EXERCISE DATA:

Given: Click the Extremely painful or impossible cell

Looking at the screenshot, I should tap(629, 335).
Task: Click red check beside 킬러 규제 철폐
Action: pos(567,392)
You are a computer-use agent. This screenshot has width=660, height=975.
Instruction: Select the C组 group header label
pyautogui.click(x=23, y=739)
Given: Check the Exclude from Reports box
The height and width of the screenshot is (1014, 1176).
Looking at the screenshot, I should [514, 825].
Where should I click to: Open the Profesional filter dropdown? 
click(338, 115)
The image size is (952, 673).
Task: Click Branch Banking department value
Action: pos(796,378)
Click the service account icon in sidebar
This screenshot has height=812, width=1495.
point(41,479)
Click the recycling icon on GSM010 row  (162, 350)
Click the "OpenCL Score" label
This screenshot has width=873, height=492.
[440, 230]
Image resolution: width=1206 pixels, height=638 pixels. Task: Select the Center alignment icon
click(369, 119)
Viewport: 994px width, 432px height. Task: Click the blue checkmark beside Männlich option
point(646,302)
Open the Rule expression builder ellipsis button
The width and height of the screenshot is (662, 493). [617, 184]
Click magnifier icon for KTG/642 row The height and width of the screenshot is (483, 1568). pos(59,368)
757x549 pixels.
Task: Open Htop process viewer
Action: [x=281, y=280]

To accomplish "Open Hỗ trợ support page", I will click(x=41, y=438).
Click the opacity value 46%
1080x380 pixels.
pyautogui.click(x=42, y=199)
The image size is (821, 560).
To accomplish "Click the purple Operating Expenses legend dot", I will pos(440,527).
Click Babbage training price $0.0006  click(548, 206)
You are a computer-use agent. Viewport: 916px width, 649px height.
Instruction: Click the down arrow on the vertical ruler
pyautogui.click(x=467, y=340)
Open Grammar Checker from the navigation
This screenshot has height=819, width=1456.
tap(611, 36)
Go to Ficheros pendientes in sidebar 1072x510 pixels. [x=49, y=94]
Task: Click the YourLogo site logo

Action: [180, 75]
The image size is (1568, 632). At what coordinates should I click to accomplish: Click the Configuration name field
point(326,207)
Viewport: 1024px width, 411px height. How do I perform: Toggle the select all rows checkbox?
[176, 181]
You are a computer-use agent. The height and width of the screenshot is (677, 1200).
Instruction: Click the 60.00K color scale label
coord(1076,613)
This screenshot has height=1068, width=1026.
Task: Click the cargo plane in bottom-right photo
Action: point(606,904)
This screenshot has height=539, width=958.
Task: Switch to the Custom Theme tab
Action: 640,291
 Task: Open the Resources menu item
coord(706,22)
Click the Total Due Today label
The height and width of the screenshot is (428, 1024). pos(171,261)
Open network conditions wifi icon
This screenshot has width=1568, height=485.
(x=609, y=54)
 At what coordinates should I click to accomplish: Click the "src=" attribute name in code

WHAT TO PRODUCE: Every line in the data that holds the string "from" should be copied.

ANSWER BOX:
Given: Check the Exclude from Reports box
Open Grammar Checker from the navigation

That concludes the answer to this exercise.